Everything Matters!Everything Matters! by Ron Currie, Jr.
Published by The Viking Press, an imprint of Penguin
Review copy provided by the publicist

Junior Thibodeau grows up in rural Maine, a typical child and teen except for one thing:  he knows with absolute certainty that the world will come to an end when he is thirty-six.  Realizing this, he spends his life searching for meaning in a finite world.  This is a story of fathers and sons, of teen love, of family drama and the one person who, through it all, is trying desperately to figure out if any of it really matters.

Everything Matters! is definitely a high-concept novel – the entire book revolves around the fact that Junior knows the world will end via comet, and he knows exactly when it will happen.  Going into the novel, I was really excited about it because I thought it sounded incredibly creative and interesting, while at the same time I was nervous that it wouldn’t live up to its potential and may end up turning into some kind of hokey, clichéd novel.

I’m happy to say that I enjoyed Everything Matters! about as much as I possibly could have.  I was pleasantly surprised by the depth and complexity of many of the characters in the novel (Junior in particular) as this is such a plot-driven book.  At least, I was expecting it to be a plot-driven book, and in many ways it absolutely is the story that moves things along.  However, the characters are so well-drawn and authentic, and I don’t think I would have enjoyed the book nearly as much if Junior hadn’t been such a compelling character.  Don’t get me wrong – I didn’t actually like his character for much of the novel, believe it or not.  But he was so realistic, so interesting and so honest that I couldn’t help caring about him, couldn’t help caring about the people he cared about and getting drawn into his world.  And the funny thing is, I knew from the very start that these characters were doomed – yet I loved them anyway.
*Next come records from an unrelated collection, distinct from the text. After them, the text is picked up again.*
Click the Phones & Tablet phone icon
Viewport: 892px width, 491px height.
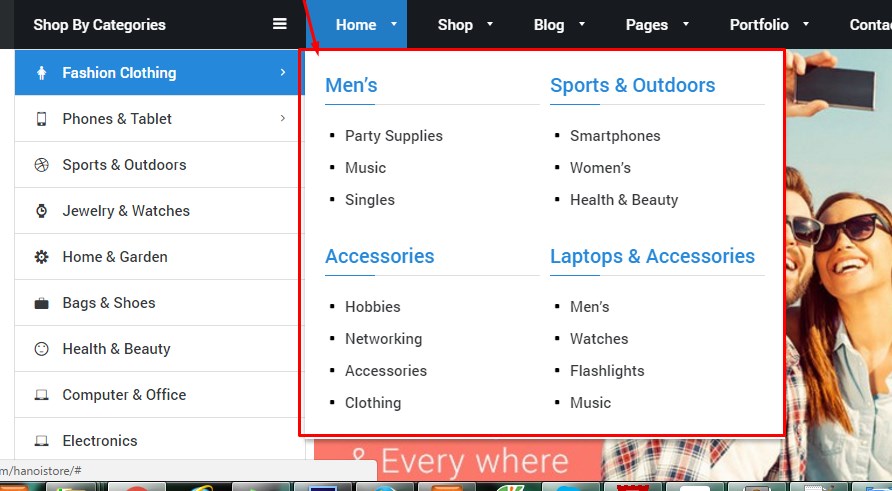pyautogui.click(x=41, y=119)
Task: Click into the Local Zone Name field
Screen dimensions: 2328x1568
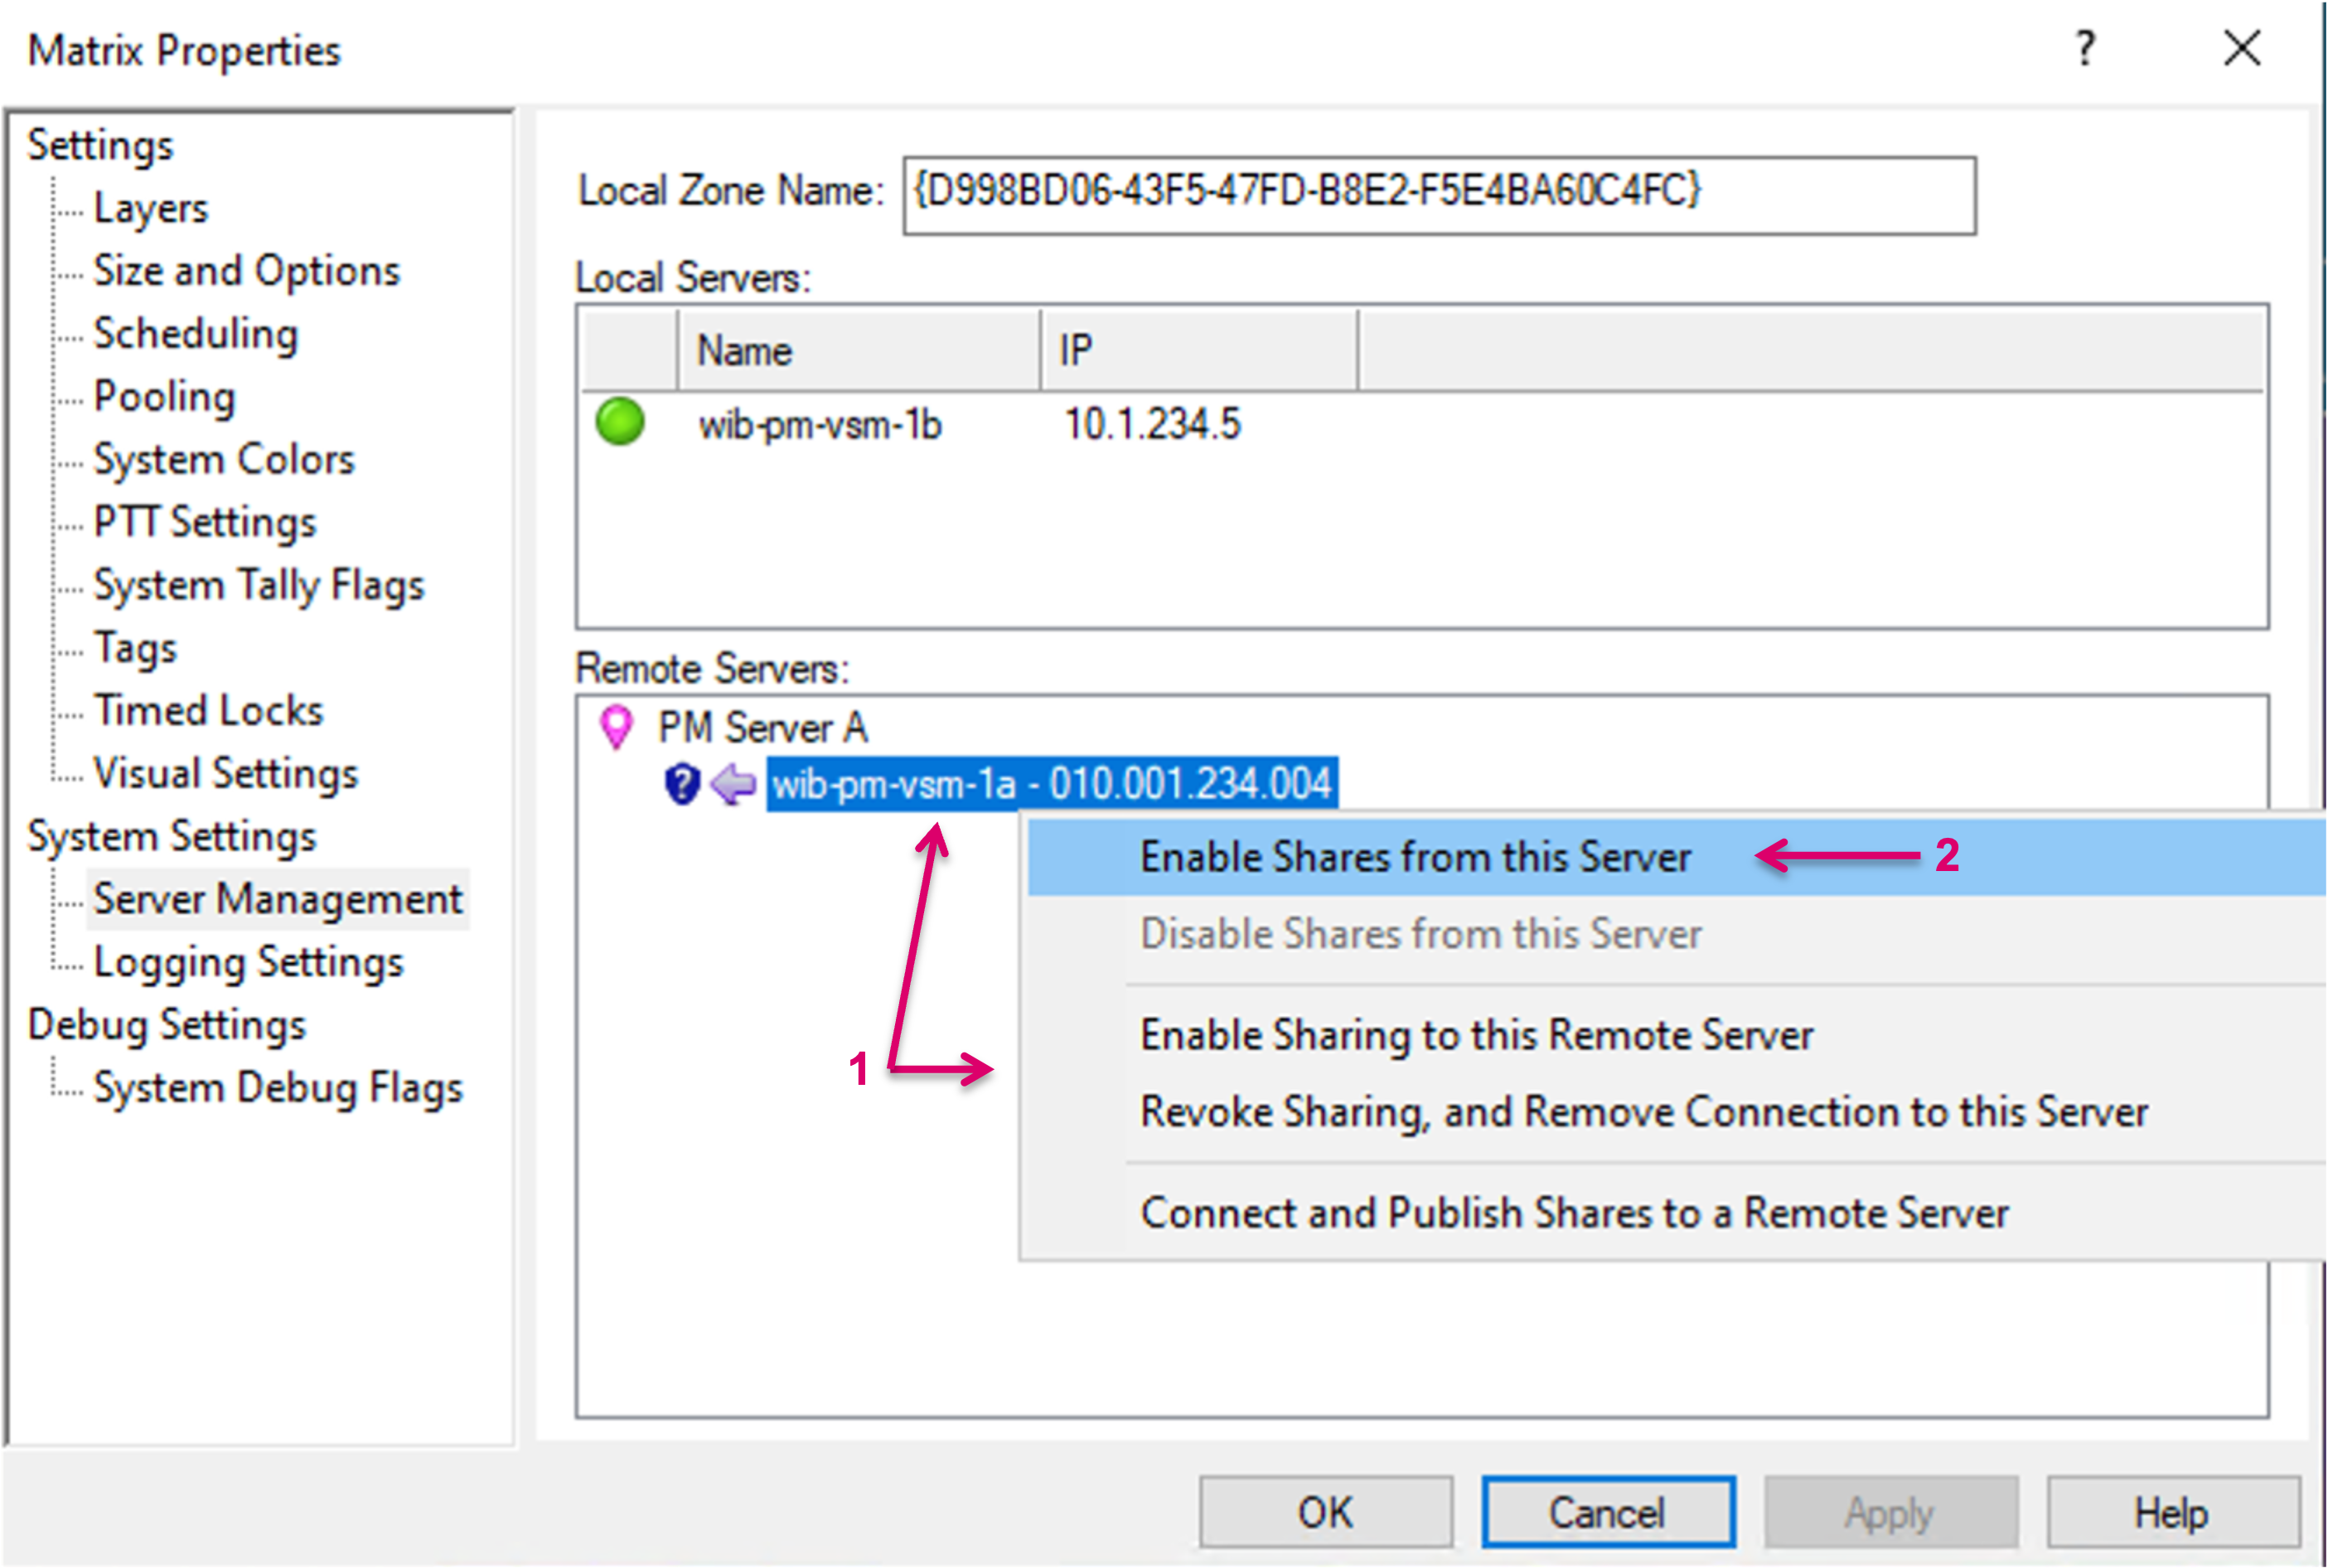Action: [x=1438, y=195]
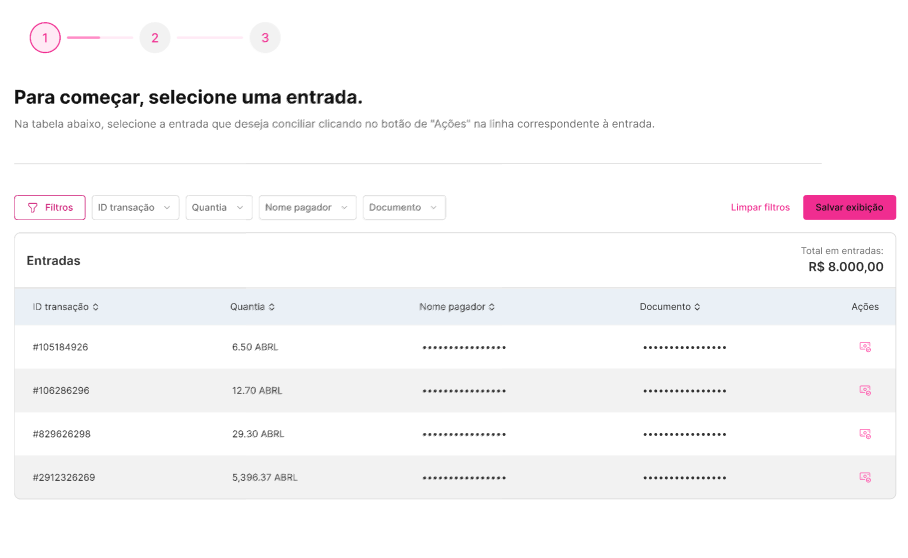Click action icon for transaction #106286296
This screenshot has height=558, width=908.
click(865, 390)
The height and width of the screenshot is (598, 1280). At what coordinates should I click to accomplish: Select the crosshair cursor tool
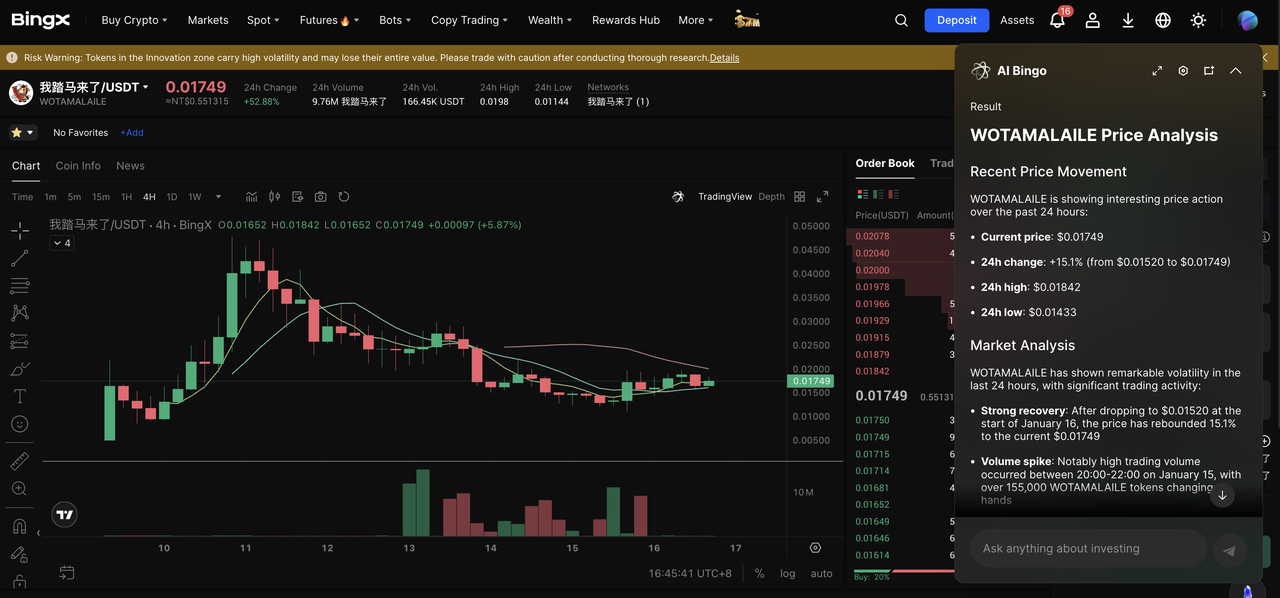20,231
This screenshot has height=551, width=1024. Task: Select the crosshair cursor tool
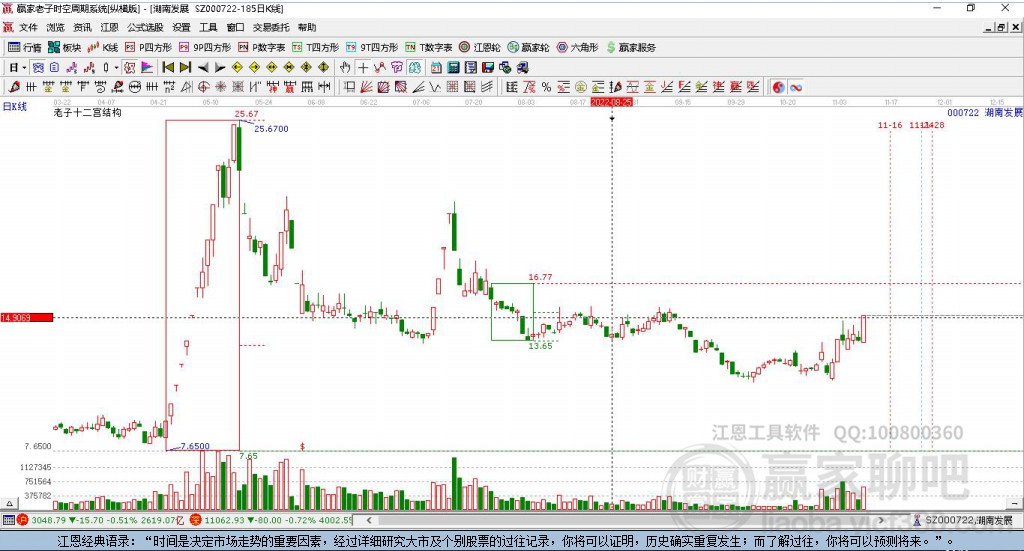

The interesting thing about Everything Matters! is that it asks a lot of questions but doesn’t offer any clear-cut answers.  Junior spends most of his life operating under the assumption that nothing matters, and while he annoyed the crap out of me with this attitude, I could sort of get where he was coming from.  If you knew the world would end in thirty years, or twenty, or ten, would you be motivated to make any sort of difference in it?  I’m not sure that I would.  But the last quarter of the book shows a huge turnaround for Junior, and it’s then where he starts to feel like some of the things in his life do matter, and that even if he can’t change the fate of the world, it’s still important to live life.  I don’t know – I can’t explain it without giving plot points away, but truly, Everything Matters! gave me a lot to think about.  After I closed the book, I couldn’t stop thinking about it.  And upon finishing it, I knew exactly how I felt about the events in the book, but I know with absolute certainty that other people will feel drastically different from myself.  And that’s the beauty of this novel.

Everything Matters! is the type of book that elicited a profound emotional reaction from me, but at the same time could easily have a different effect on everyone who reads it.  I thought it was marvelously written, with a clever central concept executed perfectly, and with interesting characters to boot.  So, yes, I really enjoyed this one and would highly recommend it.